**What this task involves**
Please retype each record exactly as it stands below.

**Supplied information**
================================

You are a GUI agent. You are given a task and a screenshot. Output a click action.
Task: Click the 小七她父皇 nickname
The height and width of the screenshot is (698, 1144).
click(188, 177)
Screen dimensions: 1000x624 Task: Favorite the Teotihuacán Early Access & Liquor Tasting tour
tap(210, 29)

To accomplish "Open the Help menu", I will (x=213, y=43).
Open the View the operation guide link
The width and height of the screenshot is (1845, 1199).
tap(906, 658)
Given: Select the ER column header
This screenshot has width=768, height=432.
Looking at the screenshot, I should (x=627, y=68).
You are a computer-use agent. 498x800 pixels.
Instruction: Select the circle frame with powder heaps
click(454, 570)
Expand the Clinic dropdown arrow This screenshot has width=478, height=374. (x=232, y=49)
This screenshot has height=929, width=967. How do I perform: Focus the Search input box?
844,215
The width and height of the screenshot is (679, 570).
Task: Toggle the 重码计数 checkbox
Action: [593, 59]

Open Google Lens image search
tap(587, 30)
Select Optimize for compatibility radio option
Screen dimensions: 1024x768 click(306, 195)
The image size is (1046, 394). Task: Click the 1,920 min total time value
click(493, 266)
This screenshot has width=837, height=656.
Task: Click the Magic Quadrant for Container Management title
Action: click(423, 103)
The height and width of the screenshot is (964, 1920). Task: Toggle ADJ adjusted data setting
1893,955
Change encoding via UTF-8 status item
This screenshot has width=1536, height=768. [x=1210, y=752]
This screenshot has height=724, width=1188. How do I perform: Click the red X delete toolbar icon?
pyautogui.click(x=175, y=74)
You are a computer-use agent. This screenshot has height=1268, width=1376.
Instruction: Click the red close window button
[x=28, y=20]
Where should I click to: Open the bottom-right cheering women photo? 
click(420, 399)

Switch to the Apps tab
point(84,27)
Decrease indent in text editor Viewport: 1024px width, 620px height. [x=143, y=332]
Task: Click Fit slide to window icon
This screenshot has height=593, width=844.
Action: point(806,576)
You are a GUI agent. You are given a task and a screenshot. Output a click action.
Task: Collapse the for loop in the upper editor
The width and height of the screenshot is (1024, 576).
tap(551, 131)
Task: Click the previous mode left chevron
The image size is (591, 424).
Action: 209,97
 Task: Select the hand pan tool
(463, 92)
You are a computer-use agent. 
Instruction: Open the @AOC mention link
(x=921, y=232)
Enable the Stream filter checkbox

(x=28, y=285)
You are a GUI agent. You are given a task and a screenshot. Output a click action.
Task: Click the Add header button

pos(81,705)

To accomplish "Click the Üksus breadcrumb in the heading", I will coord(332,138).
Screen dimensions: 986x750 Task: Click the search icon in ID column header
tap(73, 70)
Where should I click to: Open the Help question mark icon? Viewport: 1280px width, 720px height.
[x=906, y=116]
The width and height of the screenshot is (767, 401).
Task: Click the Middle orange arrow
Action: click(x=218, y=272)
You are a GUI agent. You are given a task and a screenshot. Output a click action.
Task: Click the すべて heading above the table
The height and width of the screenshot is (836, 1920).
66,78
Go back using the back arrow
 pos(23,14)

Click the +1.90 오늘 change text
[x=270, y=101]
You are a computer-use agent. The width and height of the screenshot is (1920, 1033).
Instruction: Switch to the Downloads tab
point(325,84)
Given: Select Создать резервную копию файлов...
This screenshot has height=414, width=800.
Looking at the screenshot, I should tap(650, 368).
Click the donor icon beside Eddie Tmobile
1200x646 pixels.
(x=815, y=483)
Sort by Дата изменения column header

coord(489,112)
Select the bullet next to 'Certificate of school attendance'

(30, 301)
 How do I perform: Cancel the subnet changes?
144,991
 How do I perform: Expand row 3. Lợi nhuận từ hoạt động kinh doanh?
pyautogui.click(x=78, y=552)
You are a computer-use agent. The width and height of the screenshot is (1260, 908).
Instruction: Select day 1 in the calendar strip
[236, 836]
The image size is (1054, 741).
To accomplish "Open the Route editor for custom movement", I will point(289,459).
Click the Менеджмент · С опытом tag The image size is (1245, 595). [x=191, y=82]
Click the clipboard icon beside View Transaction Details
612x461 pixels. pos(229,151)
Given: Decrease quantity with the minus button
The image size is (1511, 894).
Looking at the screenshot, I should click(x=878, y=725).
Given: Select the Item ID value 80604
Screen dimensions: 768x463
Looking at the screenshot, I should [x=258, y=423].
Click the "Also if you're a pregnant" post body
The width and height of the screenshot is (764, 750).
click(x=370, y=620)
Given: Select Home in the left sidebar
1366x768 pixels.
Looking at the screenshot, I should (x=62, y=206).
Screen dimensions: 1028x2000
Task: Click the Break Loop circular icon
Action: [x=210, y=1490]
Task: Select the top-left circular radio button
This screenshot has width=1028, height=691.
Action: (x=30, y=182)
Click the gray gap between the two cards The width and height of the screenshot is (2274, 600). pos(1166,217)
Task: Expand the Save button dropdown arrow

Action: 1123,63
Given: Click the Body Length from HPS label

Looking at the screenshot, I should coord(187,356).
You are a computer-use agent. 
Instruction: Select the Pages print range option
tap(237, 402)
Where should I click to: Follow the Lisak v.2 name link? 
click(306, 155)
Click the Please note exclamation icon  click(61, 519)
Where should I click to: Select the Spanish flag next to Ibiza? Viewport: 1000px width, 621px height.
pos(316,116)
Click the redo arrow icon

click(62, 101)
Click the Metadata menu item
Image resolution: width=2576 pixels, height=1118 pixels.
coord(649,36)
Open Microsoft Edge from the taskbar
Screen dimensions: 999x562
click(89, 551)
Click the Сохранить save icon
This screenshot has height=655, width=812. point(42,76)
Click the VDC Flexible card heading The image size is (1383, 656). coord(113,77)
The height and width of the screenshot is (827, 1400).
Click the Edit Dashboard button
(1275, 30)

================================

**Answer section**
You are a GUI agent. You are given a task and a screenshot. Output a click action.
Task: Click the 小七她父皇 nickname
The height and width of the screenshot is (698, 1144).
click(188, 177)
Screen dimensions: 1000x624 Task: Favorite the Teotihuacán Early Access & Liquor Tasting tour
tap(210, 29)

To accomplish "Open the Help menu", I will (x=213, y=43).
Open the View the operation guide link
The width and height of the screenshot is (1845, 1199).
tap(906, 658)
Given: Select the ER column header
This screenshot has width=768, height=432.
Looking at the screenshot, I should (x=627, y=68).
You are a computer-use agent. 498x800 pixels.
Instruction: Select the circle frame with powder heaps
click(454, 570)
Expand the Clinic dropdown arrow This screenshot has width=478, height=374. (x=232, y=49)
This screenshot has height=929, width=967. How do I perform: Focus the Search input box?
844,215
The width and height of the screenshot is (679, 570).
Task: Toggle the 重码计数 checkbox
Action: [593, 59]

Open Google Lens image search
tap(587, 30)
Select Optimize for compatibility radio option
Screen dimensions: 1024x768 click(306, 195)
The image size is (1046, 394). Task: Click the 1,920 min total time value
click(493, 266)
This screenshot has width=837, height=656.
Task: Click the Magic Quadrant for Container Management title
Action: click(423, 103)
The height and width of the screenshot is (964, 1920). Task: Toggle ADJ adjusted data setting
1893,955
Change encoding via UTF-8 status item
This screenshot has width=1536, height=768. [x=1210, y=752]
This screenshot has height=724, width=1188. How do I perform: Click the red X delete toolbar icon?
pyautogui.click(x=175, y=74)
You are a computer-use agent. This screenshot has height=1268, width=1376.
Instruction: Click the red close window button
[x=28, y=20]
Where should I click to: Open the bottom-right cheering women photo? 
click(420, 399)

Switch to the Apps tab
point(84,27)
Decrease indent in text editor Viewport: 1024px width, 620px height. [x=143, y=332]
Task: Click Fit slide to window icon
This screenshot has height=593, width=844.
Action: point(806,576)
You are a GUI agent. You are given a task and a screenshot. Output a click action.
Task: Collapse the for loop in the upper editor
The width and height of the screenshot is (1024, 576).
tap(551, 131)
Task: Click the previous mode left chevron
The image size is (591, 424).
Action: 209,97
 Task: Select the hand pan tool
(463, 92)
You are a computer-use agent. 
Instruction: Open the @AOC mention link
(x=921, y=232)
Enable the Stream filter checkbox

(x=28, y=285)
You are a GUI agent. You are given a task and a screenshot. Output a click action.
Task: Click the Add header button

pos(81,705)

To accomplish "Click the Üksus breadcrumb in the heading", I will coord(332,138).
Screen dimensions: 986x750 Task: Click the search icon in ID column header
tap(73, 70)
Where should I click to: Open the Help question mark icon? Viewport: 1280px width, 720px height.
[x=906, y=116]
The width and height of the screenshot is (767, 401).
Task: Click the Middle orange arrow
Action: click(x=218, y=272)
You are a GUI agent. You are given a task and a screenshot. Output a click action.
Task: Click the すべて heading above the table
The height and width of the screenshot is (836, 1920).
66,78
Go back using the back arrow
 pos(23,14)

Click the +1.90 오늘 change text
[x=270, y=101]
You are a computer-use agent. The width and height of the screenshot is (1920, 1033).
Instruction: Switch to the Downloads tab
point(325,84)
Given: Select Создать резервную копию файлов...
This screenshot has height=414, width=800.
Looking at the screenshot, I should tap(650, 368).
Click the donor icon beside Eddie Tmobile
1200x646 pixels.
(x=815, y=483)
Sort by Дата изменения column header

coord(489,112)
Select the bullet next to 'Certificate of school attendance'

(30, 301)
 How do I perform: Cancel the subnet changes?
144,991
 How do I perform: Expand row 3. Lợi nhuận từ hoạt động kinh doanh?
pyautogui.click(x=78, y=552)
You are a computer-use agent. The width and height of the screenshot is (1260, 908).
Instruction: Select day 1 in the calendar strip
[236, 836]
The image size is (1054, 741).
To accomplish "Open the Route editor for custom movement", I will point(289,459).
Click the Менеджмент · С опытом tag The image size is (1245, 595). [x=191, y=82]
Click the clipboard icon beside View Transaction Details
612x461 pixels. pos(229,151)
Given: Decrease quantity with the minus button
The image size is (1511, 894).
Looking at the screenshot, I should click(x=878, y=725).
Given: Select the Item ID value 80604
Screen dimensions: 768x463
Looking at the screenshot, I should [x=258, y=423].
Click the "Also if you're a pregnant" post body
The width and height of the screenshot is (764, 750).
click(x=370, y=620)
Given: Select Home in the left sidebar
1366x768 pixels.
Looking at the screenshot, I should (x=62, y=206).
Screen dimensions: 1028x2000
Task: Click the Break Loop circular icon
Action: [x=210, y=1490]
Task: Select the top-left circular radio button
This screenshot has width=1028, height=691.
Action: (x=30, y=182)
Click the gray gap between the two cards The width and height of the screenshot is (2274, 600). pos(1166,217)
Task: Expand the Save button dropdown arrow

Action: 1123,63
Given: Click the Body Length from HPS label

Looking at the screenshot, I should coord(187,356).
You are a computer-use agent. 
Instruction: Select the Pages print range option
tap(237, 402)
Where should I click to: Follow the Lisak v.2 name link? 
click(306, 155)
Click the Please note exclamation icon  click(61, 519)
Where should I click to: Select the Spanish flag next to Ibiza? Viewport: 1000px width, 621px height.
pos(316,116)
Click the redo arrow icon

click(62, 101)
Click the Metadata menu item
Image resolution: width=2576 pixels, height=1118 pixels.
coord(649,36)
Open Microsoft Edge from the taskbar
Screen dimensions: 999x562
click(89, 551)
Click the Сохранить save icon
This screenshot has height=655, width=812. point(42,76)
Click the VDC Flexible card heading The image size is (1383, 656). coord(113,77)
The height and width of the screenshot is (827, 1400).
Click the Edit Dashboard button
(1275, 30)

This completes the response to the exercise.